Action Comics now comes out every two weeks! And it's already at #957! That means we'll have the first #1000 of a comic book in...um...three months? I, um, did the math exactly right and you're doing it wrong because what you didn't account for is how Marvel is just going to start numbering one of their comics at #1000 and begin working backwards. And DC will be all, "Aw! That's cheating! I wish we'd thought of that!" Hey! You know who actually thought of that? Me! I did! It's such a great idea that I'd better write and publish Grunion Guy #1000 before somebody steals my idea!
This issue begins with Jimmy Olsen and Captain Maggie Sawyer and the Metropolis Special Crimes Unit hanging out at Geneticron waiting for a hostage situation to resolve itself.
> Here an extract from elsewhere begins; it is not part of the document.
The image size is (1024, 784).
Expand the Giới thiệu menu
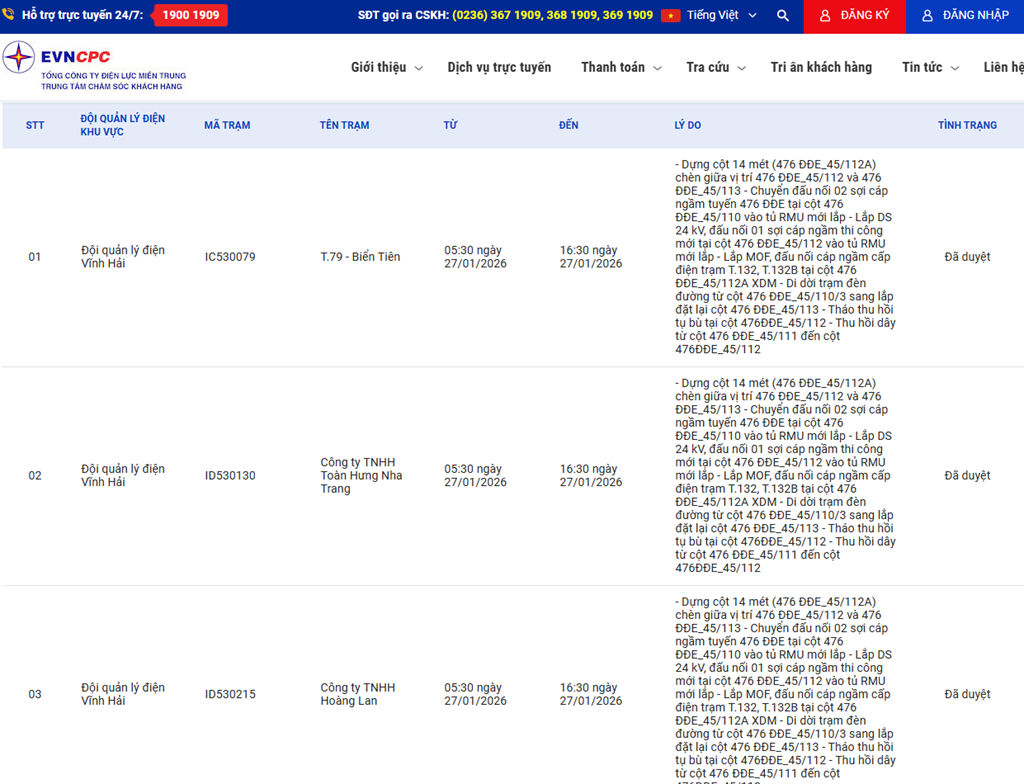click(x=386, y=68)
Geneticron is the kind of name somebody from 1986 would come up with for a future technologies business! Oh yeah! Dan Jurgens is writing this! I love that befuddled robot!
The hostage situation resolves itself when Lex Luthor, wearing his new Apokoliptian Battle Armor, beats the crap out of the hostagers. Is that what you call people who take hostages? Spellcheck doesn't like it so maybe it's spelled with an "o": hostagors. Nope! Anyway, I bet Lex's new armor is irradiating everybody he comes into contact with. No way that armor passes any federal regulations! It was built on Apokolips! It's probably powered by Apokoliptian Plutonium which is probably called Darkseidium and is much more powerful and dour than Plutonium!
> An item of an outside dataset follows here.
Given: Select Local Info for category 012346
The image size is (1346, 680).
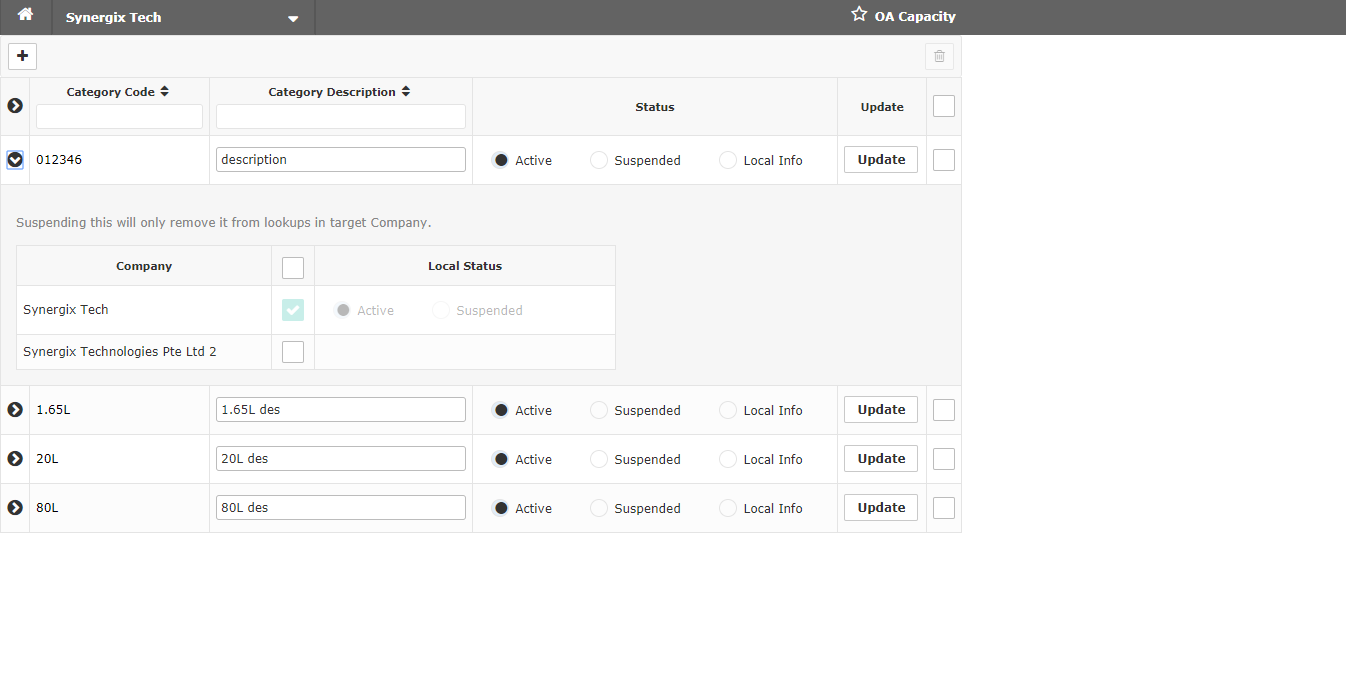Looking at the screenshot, I should pos(727,159).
Everybody is super surprised to see Lex Luthor wearing the Superman symbol. What gives him the right?! Oh! I bet I know! I bet he trademarked the symbol when Superman refused to, didn't he?! He is going to make so much cash on the merchandise.
Come on, Lois! You know the most important thing in a comic book is the news playing in the background that the superhero can overhear! You and Clark will be thanking Jon by the next page!
Oh! You cheater, Superman! Using your powers to shave! You should get a Kryptonite blade and Red Sun Shaving Cream and shave just like a normal person!
While the Metropolis Special Crimes Unit were watching the hostagers in the lobby, the real culprits were busy stealing all of the genes from the top floor. The mastermind behind this crime is some guy sitting in front of a bank of television sets. Oh, so it's Ozymandias, is it? Or is that Doctor Oz now? I bet he's stealing a bunch of DNA records so he can find this Earth's Rorschach before this Earth's Rorschach can make a show of being more ethical than Ozymandias.
Oh, it turns out whatever was stolen from Geneticron was a creature in some metal coffin. Since this story is called "Path to Doom", it must be Doomsday, right? Is the first thing Preboot Superman is going to do after going public is shit his pants? I mean have to have a rematch with Doomsday?
Superman takes a moment to tell Lex that Lex doesn't get to play Superman. But when Lex refuses to give up the power suit, Superman tries to take it from him by force.
Bullshit! That practically proves that's it's New 52 Superman! I thought Preboot Superman was supposed to be more cautious and less rash.
Um, like I said, it's totally Clark Kent!
This whole Dr. Oz plan seems pretty familiar! Drop a monster into the middle of a city causing so much death and destruction that everybody around the world hugs everybody else around the world and the cold war ends immediately! Um, I mean, terrorism everywhere ends immediately! Although, seriously, how could Ozymandias's plan in the movie adaptation of Watchmen have brought peace to the world? So blowing up a bunch of cities and making Doctor Manhattan the bad guy would have solved all the problems which lead to terrorism and global conflict? It would have simply caused more global conflict as Doctor Manhattan would have seemed less like an independent rogue and more like a United States of America super weapon! Maybe I'm remembering the movie incorrectly. I mean, it's not like I read the original Watchmen and thought teleporting a monstrous squid into Times Square would have united the world! But at least the rest of the book was interesting and the ending was satisfying enough for the themes established. I guess!